▶ [Required task]:
Lay out the lines from the one containing "You are a GUI" through the one containing "point(401,140)", both included, as a JSON list of strings with one string per line and blank lines omitted.

▶ [Records provided]:

:::::

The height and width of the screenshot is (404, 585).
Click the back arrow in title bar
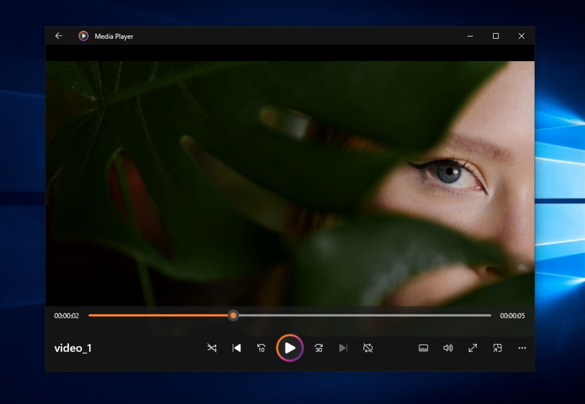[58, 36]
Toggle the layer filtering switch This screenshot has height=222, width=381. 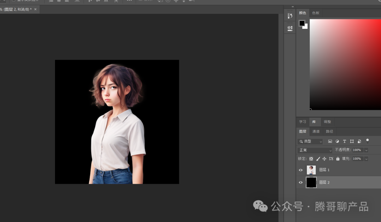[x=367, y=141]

:::::

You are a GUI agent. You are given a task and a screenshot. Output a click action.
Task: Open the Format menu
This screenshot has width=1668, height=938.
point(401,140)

:::::

▶ [Correct response]:
[
  "You are a GUI agent. You are given a task and a screenshot. Output a click action.",
  "Task: Open the Format menu",
  "This screenshot has width=1668, height=938.",
  "point(401,140)"
]